Wie gelingen solche Bilder?
Die Fotos haben wir in unserem Studio gemacht, allerdings reicht eine normale Makroausrüstung dafür nicht aus. Um diese Schärfe hinzubekommen, haben wir uns für Focus-Stacking entschieden. Bei diesem Verfahren fährt die Kamera auf einem computergesteuerten Schlitten über die Hummel hinweg und macht dabei eine Vielzahl von Bildern des Motivs – alles im scharfen Bereich. Zum Schluss setzen wir die Bilder am Rechner zusammen. Das funktioniert nur mit einem toten Tier, da das Motiv sich nicht bewegen darf. Allerdings musste dafür natürlich keine Hummel ihr Leben lassen. Bei unseren Recherchen in dem Zuchtbetrieb haben wir die toten Exemplare eingesammelt.

Wie wählen Sie Ihre Geschichten aus?
Wir sehen uns nicht als Tier- oder Naturfotografen. Es geht uns vielmehr darum, Geschichten zu erzählen, die etwas über das Verhältnis zwischen Tier und Mensch aussagen. Bei den Hummeln haben wir uns nicht wochenlang auf eine Wiese gelegt und die Hummeln beobachtet, sondern haben uns eben für den wissenschaftlichen Fokus entschieden. Zwar spielen Tiere meist eine Rolle bei unseren Arbeiten, aber anders als bei der klassischen Tierfotografie wollen wir soziale, kulturelle oder historische Ansätze beleuchten. Wir würden uns auch nie anmaßen zu behaupten, wir verstünden Tiere, weil wir sie oft fotografieren. Tiere sind einfach eine andere Spezies. Aber für uns Menschen sind sie oft Projektionsflächen. Wir sehen die Dinge in ihnen, die wir sehen möchten – ob gut oder schlecht.

Sie arbeiten als Ehepaar zusammen. Wie funktioniert das?
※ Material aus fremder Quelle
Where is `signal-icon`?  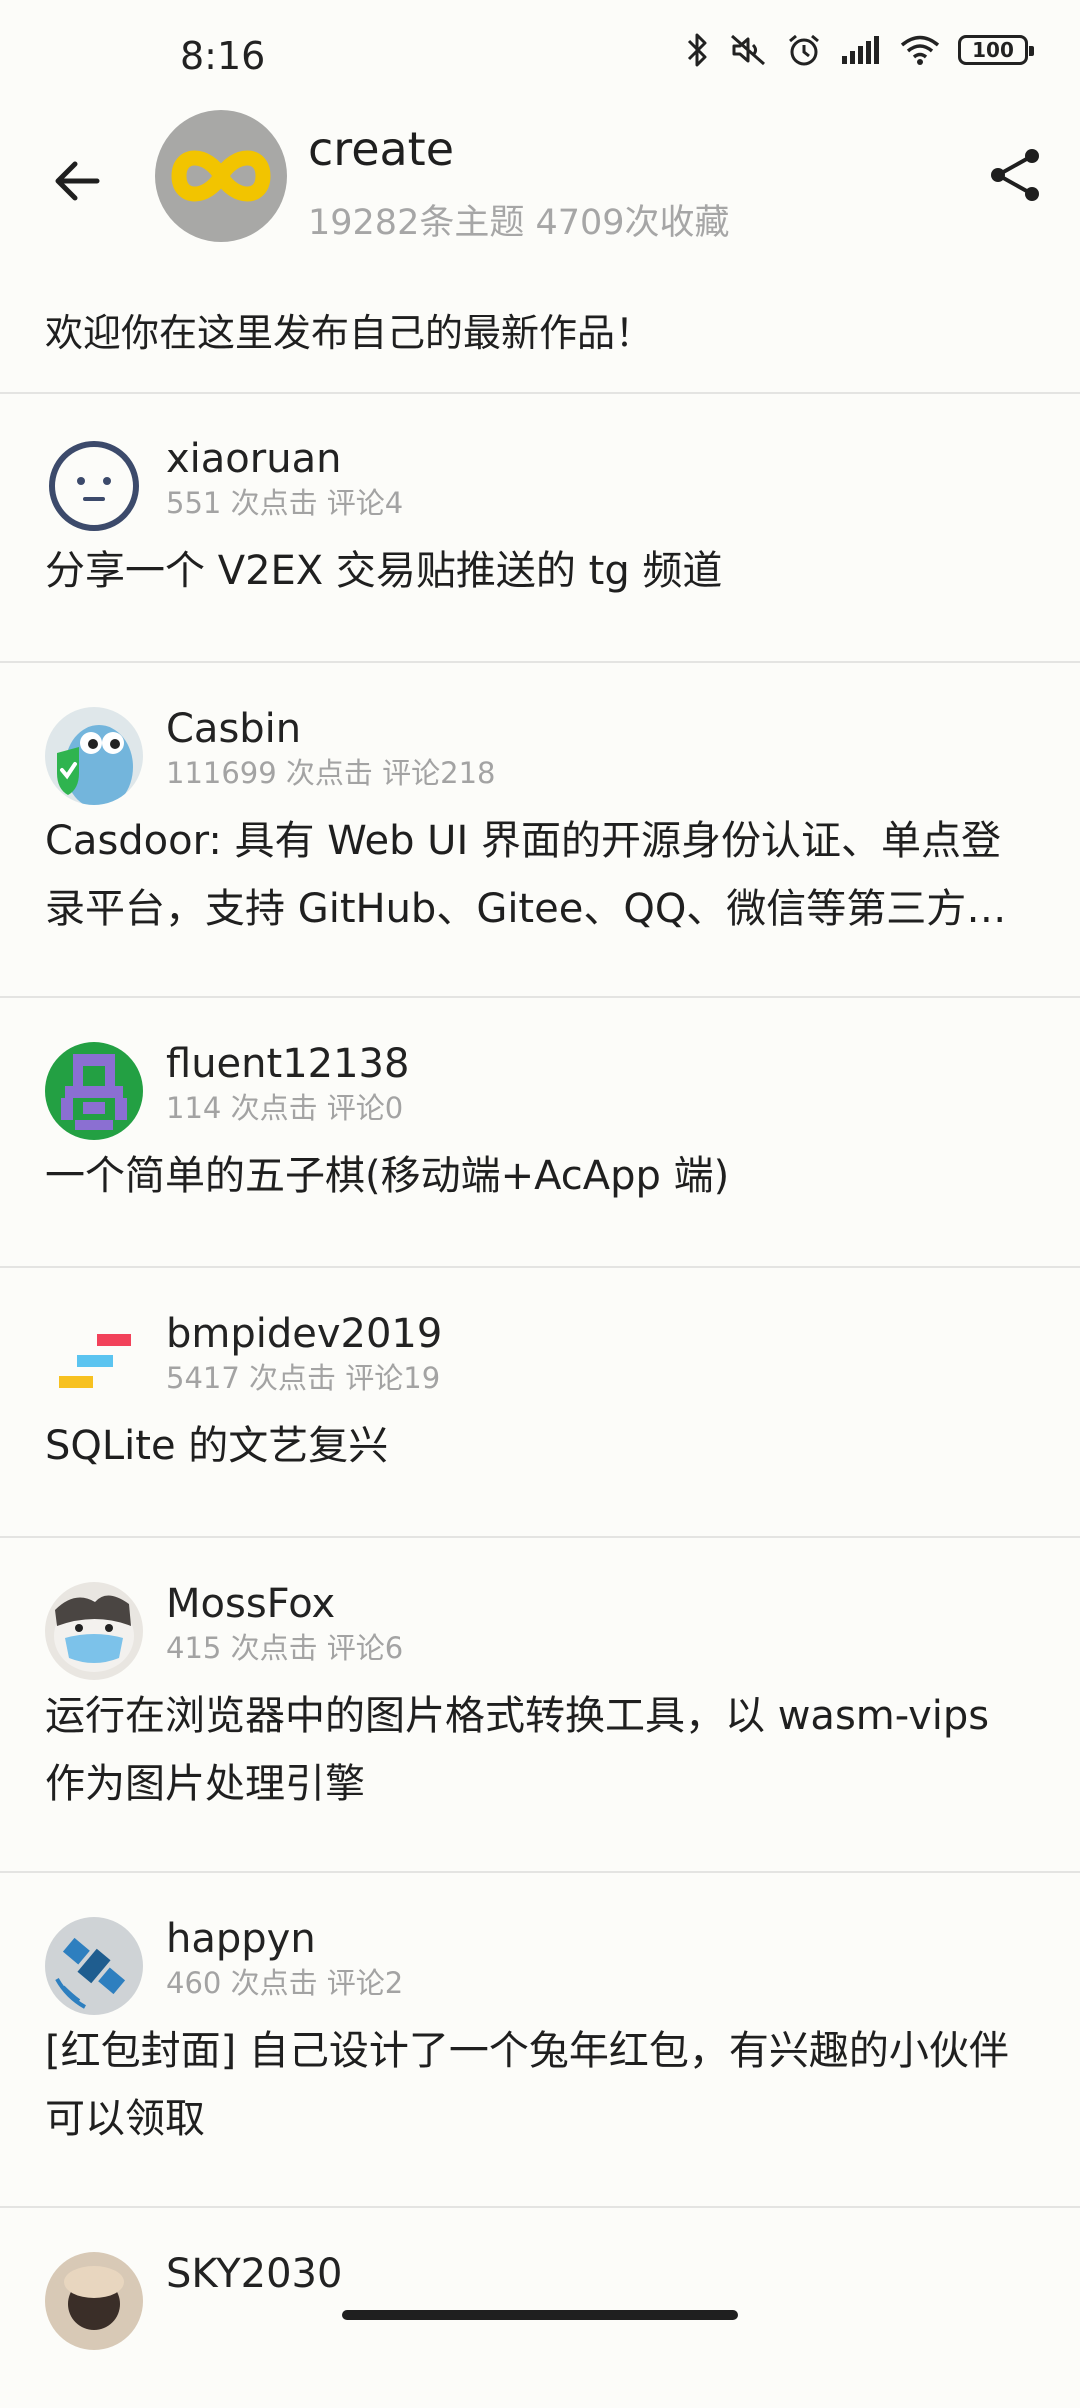
signal-icon is located at coordinates (860, 50).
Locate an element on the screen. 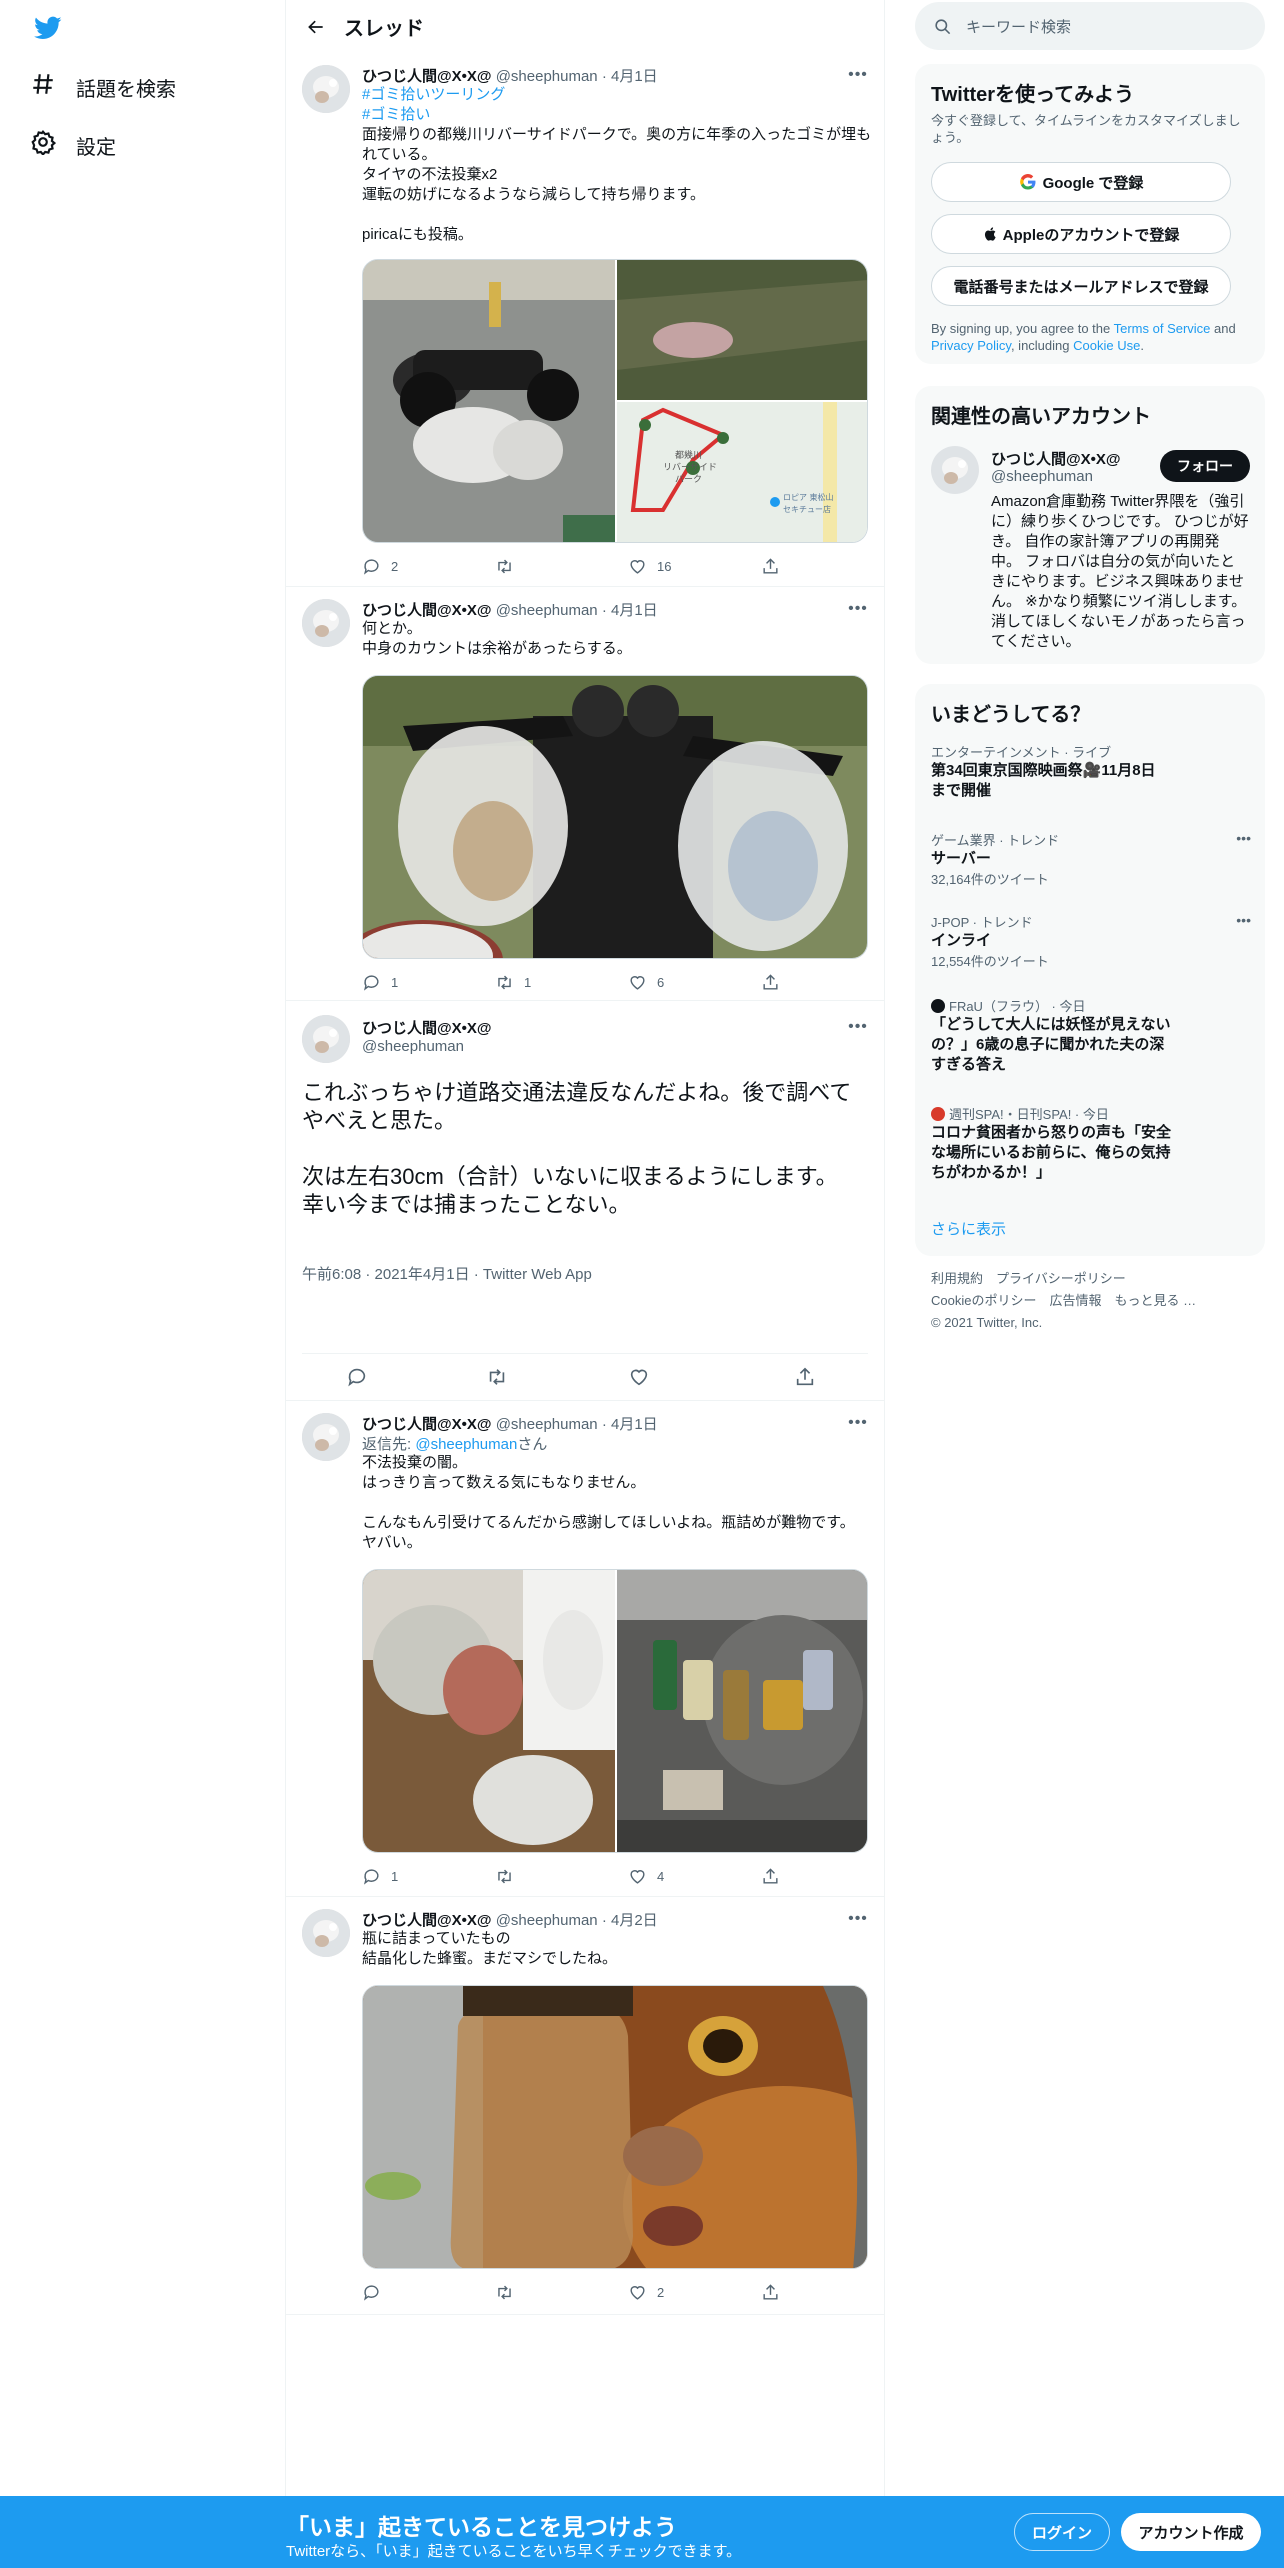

Es funktioniert sehr gut. Was uns vielleicht von anderen Fotografen-Paaren unterscheidet, ist, dass wir uns am Anfang unserer Karriere gemeinsam entschieden haben, diesen Weg zu gehen. Wir ergänzen uns daher perfekt und müssen nicht darüber diskutieren, wie wir die Bildsprache einer Geschichte gestalten oder welchen Ansatz wir wählen. Da sind wir uns meist einig. Allerdings ist Hans-Jürgen eher derjenige, der den Adrenalinkick mag. Er geht gerne auf Tuchfühlung mit einem Elch oder legt sich auch mal zu Wildhunden. Für mich ist das nichts. Aber wir beide geben alles, damit das Bild entsteht, das uns beiden vorschwebt. Wer dann letztendlich den Auslöser drückt, ist für uns unerheblich.